Instructional Design is one of the trendy, educator-speak kinds of words that drive my professor-husband crazy. It's right up there with "assessment matrix", "learning outcomes", "rubrics," learner-centered teaching" and the like. As someone who thought she would be a high-school history teacher after graduating from college in 2001 and as the sister of an amazing teacher (who is the pioneer of a STEM-based charter school in my hometown), I know that instructional design is just a fancy word for what good teachers have always been doing. You think about what you want students to know, how you (the teacher) will know that they know it, and then the lesson plan is how you get from the one to the other. Currently, that's called "instructional design."


When I became a librarian in 2009, I was dumped straight into library, or bibliographic (worst descriptor EVER), instruction.
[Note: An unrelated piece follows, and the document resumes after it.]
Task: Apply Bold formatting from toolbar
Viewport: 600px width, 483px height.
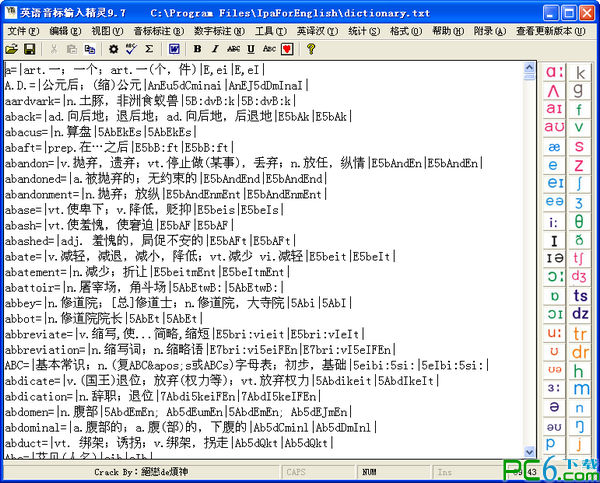Action: [x=197, y=49]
Thankfully, I had taken a years worth of education classes post-BA, so I was comfortable in front of a class, I felt like I knew how to engage students, and hoped that they remembered something. In that sense, I felt miles ahead of some of my library-school peers. However, as I became more aware of library-specific instruction, I saw a lot of flaws in my approach, and in our approach as a department. First of all, all of our instruction was skills-based. The goal of every library session seemed to be finding something relevant for the assigned research project. That goal of course assumed that students could assess on their own the meaning of "relevance."  Students consistently complained that they "knew everything" about the library, and professors complained that students "use terrible sources." Clearly, there's a disconnect.

What I really appreciate about the current instructional design movement is it's intentionality to connect educational theory, which has long been the realm of K-12 professionals, to other arenas such as higher education, library instruction, and media (or digital) literacy. It gives purpose to those assessment matrices that we have to produce for our accrediting bodies, it provides opportunities to integrate new tools into our teaching in incremental but significant ways, and its incredibly satisfying to know one has put thought and effort into one's chosen vocation.

All of those thoughts are why I have enrolled in a 4-week course provided by the ALA on Instructional Design Essentials. Taught by librarians in an online environment, they state that if I do my work thoughtfully and carefully, I will have a course, session, or module ready for student consumption at the end. The temptation is of course to try and revamp every library session I teach over the course of an academic year during this four weeks, but I will refrain. However, my coworker and I have long toyed with the idea of creating a module for our the students in the Division of Adult and Graduate Studies. These are all distance-education students who rarely make it to the library in person and who at the most receive two library instruction sessions. We spend a lot of those sessions on basic research skills and don't have a lot of time to dig into more advanced searching, refining results, and thinking about sources. I hope to use instructional design to create an orientation module for those students so they are familiar with library resources before they attend a library session. Library research continues to affirm that skills-based instruction in an online format can be effective and as a result can make face-to-face library session more productive as well.

On a professional level, I'm excited to be actively engaged with other librarians, to have the accountability that helps me apply the ideas and theories I encounter at workshops to my daily tasks. I hope that this course also helps me define the broader goals our department has for integrating library instruction across the curriculum and for working with faculty as they apply those learning outcomes to their own course design. So, why instructional design? The short answer is: I want to be a better teacher. So here it goes.